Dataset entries
———

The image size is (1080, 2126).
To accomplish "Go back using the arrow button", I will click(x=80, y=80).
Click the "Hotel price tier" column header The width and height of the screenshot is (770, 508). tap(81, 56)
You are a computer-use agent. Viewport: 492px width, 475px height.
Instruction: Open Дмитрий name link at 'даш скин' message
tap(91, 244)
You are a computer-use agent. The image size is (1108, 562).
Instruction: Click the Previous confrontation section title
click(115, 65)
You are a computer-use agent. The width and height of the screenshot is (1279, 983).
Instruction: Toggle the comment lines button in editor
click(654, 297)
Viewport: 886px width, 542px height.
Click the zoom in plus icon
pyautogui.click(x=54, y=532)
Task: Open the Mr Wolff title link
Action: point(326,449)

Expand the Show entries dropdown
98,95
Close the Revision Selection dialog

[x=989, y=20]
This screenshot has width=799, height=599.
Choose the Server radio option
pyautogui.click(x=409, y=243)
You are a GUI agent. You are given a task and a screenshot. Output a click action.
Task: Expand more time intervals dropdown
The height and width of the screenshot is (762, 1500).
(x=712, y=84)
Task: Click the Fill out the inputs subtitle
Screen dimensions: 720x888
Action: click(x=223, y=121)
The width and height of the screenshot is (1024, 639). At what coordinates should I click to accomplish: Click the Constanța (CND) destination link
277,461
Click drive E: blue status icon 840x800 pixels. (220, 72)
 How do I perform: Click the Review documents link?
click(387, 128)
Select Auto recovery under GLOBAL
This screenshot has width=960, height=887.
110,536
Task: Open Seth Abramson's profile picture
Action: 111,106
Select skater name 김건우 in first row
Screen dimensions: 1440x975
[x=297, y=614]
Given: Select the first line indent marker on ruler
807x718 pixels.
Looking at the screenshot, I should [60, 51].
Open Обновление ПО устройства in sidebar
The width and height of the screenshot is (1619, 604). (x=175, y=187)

———

* What needs to be done *
A complete, exact repeat of the records is the required answer.

* Result for this task *
The image size is (1080, 2126).
To accomplish "Go back using the arrow button", I will click(x=80, y=80).
Click the "Hotel price tier" column header The width and height of the screenshot is (770, 508). tap(81, 56)
You are a computer-use agent. Viewport: 492px width, 475px height.
Instruction: Open Дмитрий name link at 'даш скин' message
tap(91, 244)
You are a computer-use agent. The image size is (1108, 562).
Instruction: Click the Previous confrontation section title
click(115, 65)
You are a computer-use agent. The width and height of the screenshot is (1279, 983).
Instruction: Toggle the comment lines button in editor
click(654, 297)
Viewport: 886px width, 542px height.
Click the zoom in plus icon
pyautogui.click(x=54, y=532)
Task: Open the Mr Wolff title link
Action: point(326,449)

Expand the Show entries dropdown
98,95
Close the Revision Selection dialog

[x=989, y=20]
This screenshot has width=799, height=599.
Choose the Server radio option
pyautogui.click(x=409, y=243)
You are a GUI agent. You are given a task and a screenshot. Output a click action.
Task: Expand more time intervals dropdown
The height and width of the screenshot is (762, 1500).
(x=712, y=84)
Task: Click the Fill out the inputs subtitle
Screen dimensions: 720x888
Action: click(x=223, y=121)
The width and height of the screenshot is (1024, 639). At what coordinates should I click to accomplish: Click the Constanța (CND) destination link
277,461
Click drive E: blue status icon 840x800 pixels. (220, 72)
 How do I perform: Click the Review documents link?
click(387, 128)
Select Auto recovery under GLOBAL
This screenshot has width=960, height=887.
110,536
Task: Open Seth Abramson's profile picture
Action: 111,106
Select skater name 김건우 in first row
Screen dimensions: 1440x975
[x=297, y=614]
Given: Select the first line indent marker on ruler
807x718 pixels.
Looking at the screenshot, I should [60, 51].
Open Обновление ПО устройства in sidebar
The width and height of the screenshot is (1619, 604). (x=175, y=187)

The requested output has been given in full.